### Task brief
Gather each line containing the string "banner" from these entries.

(Records contained in a dataset)
▬▬▬▬▬▬
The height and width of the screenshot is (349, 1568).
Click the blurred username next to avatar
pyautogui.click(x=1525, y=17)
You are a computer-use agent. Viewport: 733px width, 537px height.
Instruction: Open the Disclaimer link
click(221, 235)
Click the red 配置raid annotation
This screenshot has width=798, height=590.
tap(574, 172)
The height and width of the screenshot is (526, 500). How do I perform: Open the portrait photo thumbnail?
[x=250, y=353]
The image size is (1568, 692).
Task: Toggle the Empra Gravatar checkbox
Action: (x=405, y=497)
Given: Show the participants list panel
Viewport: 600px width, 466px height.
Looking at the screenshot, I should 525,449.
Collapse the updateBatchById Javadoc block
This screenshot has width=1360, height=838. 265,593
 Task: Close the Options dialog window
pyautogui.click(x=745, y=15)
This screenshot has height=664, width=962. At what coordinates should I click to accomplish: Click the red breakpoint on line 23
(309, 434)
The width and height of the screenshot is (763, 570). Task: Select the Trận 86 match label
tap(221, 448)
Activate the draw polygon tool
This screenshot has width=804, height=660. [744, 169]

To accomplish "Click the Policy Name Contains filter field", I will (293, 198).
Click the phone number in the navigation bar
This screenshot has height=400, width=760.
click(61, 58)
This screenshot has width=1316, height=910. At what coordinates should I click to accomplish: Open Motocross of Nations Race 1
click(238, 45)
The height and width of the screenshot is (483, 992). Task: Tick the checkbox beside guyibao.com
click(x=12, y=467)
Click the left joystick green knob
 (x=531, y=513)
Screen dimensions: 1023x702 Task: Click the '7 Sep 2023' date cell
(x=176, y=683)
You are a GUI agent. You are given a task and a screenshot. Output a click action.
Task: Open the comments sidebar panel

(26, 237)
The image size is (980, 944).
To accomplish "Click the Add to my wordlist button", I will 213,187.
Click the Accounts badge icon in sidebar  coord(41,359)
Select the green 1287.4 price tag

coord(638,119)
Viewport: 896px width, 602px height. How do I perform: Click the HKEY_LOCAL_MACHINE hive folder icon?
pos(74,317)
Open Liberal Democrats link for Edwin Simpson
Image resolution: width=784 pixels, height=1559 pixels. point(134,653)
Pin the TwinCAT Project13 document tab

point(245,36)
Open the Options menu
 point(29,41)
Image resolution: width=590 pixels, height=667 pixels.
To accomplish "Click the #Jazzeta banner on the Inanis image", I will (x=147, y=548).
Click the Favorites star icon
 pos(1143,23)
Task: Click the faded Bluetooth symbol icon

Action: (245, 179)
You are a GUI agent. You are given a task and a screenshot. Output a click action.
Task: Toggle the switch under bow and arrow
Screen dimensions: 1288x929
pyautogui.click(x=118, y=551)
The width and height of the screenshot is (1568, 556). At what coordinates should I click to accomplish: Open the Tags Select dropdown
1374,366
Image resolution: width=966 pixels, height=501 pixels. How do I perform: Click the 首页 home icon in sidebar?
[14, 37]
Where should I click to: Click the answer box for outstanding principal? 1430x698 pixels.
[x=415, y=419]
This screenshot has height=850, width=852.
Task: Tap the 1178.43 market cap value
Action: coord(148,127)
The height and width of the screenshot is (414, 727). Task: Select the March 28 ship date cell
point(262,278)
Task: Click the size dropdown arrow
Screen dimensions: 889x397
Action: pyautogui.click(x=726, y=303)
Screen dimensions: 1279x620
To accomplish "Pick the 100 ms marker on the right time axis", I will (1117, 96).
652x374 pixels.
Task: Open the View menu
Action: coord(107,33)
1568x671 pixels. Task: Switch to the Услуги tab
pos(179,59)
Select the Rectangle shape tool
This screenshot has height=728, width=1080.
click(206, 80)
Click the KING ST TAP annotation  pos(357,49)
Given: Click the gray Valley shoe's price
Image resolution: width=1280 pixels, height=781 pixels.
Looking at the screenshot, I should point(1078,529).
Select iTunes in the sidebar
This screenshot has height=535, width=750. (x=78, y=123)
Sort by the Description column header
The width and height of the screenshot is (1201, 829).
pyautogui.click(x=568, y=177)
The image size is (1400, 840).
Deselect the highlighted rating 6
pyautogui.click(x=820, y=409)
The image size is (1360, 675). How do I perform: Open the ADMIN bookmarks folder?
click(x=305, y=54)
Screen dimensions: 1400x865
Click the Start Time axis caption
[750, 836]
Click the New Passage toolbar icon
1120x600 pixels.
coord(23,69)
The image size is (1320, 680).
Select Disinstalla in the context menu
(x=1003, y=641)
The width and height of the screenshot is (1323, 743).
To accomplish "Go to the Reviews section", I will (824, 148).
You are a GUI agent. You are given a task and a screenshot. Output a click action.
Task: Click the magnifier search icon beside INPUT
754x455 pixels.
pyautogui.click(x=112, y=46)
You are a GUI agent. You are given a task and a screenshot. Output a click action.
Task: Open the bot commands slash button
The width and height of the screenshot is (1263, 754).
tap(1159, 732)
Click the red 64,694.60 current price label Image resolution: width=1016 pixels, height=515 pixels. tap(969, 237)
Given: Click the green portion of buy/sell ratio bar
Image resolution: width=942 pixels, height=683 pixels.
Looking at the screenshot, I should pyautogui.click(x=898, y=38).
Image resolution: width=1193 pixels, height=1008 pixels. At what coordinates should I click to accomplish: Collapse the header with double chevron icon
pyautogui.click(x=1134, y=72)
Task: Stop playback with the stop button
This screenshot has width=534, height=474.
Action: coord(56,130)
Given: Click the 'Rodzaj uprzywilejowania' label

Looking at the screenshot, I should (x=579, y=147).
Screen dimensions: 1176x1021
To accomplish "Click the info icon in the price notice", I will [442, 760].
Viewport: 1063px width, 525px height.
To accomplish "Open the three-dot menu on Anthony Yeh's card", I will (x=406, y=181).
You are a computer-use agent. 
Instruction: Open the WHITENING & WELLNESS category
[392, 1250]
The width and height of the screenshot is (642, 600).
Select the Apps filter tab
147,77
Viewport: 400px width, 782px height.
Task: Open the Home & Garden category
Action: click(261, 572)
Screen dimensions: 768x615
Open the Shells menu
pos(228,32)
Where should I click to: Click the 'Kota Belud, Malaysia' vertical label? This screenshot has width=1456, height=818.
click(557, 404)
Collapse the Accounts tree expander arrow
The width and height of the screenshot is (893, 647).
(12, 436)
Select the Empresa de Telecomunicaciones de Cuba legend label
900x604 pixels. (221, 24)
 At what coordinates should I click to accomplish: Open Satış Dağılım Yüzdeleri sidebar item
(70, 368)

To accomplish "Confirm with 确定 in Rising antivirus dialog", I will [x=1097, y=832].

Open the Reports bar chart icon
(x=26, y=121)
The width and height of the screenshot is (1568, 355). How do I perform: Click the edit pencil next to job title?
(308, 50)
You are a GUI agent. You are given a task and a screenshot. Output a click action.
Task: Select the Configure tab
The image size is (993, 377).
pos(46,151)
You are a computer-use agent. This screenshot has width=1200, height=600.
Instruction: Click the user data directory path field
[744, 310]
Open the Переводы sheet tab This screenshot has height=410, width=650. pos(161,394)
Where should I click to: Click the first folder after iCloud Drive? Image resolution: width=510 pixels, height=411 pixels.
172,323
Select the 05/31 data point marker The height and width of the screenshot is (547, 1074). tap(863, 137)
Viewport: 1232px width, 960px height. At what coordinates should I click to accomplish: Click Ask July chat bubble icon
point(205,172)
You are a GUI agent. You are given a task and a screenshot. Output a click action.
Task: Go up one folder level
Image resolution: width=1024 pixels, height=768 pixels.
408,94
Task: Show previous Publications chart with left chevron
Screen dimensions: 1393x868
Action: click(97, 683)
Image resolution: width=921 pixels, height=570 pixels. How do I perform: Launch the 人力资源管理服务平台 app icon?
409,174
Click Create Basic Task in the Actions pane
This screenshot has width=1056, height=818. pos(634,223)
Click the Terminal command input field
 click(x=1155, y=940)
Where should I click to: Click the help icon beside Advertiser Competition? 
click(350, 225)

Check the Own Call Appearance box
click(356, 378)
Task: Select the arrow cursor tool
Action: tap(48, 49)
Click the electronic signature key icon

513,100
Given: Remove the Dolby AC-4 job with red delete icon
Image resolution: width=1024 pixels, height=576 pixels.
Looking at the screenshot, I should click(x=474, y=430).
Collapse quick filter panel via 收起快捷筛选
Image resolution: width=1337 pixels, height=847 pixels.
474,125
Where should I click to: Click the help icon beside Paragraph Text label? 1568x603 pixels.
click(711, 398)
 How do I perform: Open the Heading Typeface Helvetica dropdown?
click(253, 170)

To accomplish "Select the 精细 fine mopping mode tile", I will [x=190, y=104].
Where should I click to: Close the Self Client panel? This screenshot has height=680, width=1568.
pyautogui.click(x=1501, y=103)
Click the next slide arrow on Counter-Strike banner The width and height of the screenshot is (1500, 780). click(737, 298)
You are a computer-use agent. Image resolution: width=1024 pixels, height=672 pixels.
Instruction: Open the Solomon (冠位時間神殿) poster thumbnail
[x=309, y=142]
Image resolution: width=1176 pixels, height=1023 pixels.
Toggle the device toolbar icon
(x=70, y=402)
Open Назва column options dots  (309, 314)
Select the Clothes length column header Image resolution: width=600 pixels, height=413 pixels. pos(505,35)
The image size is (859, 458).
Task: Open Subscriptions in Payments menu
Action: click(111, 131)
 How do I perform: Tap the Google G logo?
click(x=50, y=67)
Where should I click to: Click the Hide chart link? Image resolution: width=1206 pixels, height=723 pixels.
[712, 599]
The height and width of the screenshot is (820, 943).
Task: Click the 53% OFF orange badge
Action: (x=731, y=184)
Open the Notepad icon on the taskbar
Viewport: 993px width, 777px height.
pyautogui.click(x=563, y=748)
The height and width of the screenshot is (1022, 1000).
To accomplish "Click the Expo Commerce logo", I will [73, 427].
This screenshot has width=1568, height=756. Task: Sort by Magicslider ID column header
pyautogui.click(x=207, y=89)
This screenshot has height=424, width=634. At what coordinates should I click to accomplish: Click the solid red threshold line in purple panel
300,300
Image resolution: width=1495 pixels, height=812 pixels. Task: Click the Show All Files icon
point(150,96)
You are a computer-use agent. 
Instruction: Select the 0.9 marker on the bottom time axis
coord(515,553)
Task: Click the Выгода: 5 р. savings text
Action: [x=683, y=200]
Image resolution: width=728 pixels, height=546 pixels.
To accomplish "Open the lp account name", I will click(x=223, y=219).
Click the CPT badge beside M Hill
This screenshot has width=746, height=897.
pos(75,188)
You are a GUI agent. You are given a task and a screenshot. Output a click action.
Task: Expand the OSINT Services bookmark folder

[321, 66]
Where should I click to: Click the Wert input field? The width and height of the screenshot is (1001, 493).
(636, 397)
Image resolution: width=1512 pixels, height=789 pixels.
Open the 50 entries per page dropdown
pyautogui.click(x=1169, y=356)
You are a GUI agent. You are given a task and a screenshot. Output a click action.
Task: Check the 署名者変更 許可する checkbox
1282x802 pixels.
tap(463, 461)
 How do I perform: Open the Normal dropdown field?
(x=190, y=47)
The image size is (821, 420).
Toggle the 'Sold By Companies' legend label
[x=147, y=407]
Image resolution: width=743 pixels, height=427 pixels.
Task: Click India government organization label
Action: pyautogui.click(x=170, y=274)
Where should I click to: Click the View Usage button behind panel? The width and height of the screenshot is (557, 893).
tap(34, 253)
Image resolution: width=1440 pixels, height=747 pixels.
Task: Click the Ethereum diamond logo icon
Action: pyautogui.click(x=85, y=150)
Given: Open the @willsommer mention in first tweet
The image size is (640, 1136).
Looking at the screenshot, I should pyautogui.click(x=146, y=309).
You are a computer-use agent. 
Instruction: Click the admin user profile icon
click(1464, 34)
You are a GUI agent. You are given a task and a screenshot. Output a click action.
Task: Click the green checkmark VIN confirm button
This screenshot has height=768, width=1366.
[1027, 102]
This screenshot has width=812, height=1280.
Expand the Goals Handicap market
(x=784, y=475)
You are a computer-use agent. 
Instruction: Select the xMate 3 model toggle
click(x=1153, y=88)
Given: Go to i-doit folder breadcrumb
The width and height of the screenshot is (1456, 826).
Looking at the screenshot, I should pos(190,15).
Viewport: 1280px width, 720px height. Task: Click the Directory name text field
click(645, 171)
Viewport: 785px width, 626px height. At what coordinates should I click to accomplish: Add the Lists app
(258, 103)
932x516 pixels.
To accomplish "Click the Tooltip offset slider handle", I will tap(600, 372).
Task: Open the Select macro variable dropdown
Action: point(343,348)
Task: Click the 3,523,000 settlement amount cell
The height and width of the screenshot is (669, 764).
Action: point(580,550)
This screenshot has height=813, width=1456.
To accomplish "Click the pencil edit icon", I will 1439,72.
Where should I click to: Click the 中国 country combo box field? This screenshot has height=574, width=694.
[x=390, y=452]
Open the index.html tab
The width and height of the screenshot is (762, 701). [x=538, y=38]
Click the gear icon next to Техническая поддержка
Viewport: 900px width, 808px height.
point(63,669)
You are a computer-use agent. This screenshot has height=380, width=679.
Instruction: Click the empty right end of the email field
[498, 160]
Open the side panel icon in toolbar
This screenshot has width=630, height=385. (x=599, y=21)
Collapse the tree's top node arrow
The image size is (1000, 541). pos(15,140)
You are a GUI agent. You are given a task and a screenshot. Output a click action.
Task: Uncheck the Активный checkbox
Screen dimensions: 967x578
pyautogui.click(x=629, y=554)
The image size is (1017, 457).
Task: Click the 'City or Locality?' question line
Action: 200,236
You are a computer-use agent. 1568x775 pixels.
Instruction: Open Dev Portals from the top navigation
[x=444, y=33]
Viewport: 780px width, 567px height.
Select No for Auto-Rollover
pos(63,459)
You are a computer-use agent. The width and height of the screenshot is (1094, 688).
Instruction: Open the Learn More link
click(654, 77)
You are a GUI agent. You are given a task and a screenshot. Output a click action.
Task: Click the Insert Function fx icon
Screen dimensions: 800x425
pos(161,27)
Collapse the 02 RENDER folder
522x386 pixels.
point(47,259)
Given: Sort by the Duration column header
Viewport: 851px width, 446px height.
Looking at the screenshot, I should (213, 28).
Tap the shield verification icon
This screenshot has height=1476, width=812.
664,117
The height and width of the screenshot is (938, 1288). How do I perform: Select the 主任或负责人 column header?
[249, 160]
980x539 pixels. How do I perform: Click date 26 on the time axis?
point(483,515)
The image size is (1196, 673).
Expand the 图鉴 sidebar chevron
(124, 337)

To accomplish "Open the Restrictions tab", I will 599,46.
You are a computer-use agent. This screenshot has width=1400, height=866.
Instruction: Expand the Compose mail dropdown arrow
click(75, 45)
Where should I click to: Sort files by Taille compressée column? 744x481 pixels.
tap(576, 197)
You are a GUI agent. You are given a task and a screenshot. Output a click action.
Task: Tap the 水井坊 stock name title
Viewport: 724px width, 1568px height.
▬▬▬▬▬▬
### Expected answer
To accomplish "Click the #Jazzeta banner on the Inanis image", I will (x=147, y=548).
Click the next slide arrow on Counter-Strike banner The width and height of the screenshot is (1500, 780). click(737, 298)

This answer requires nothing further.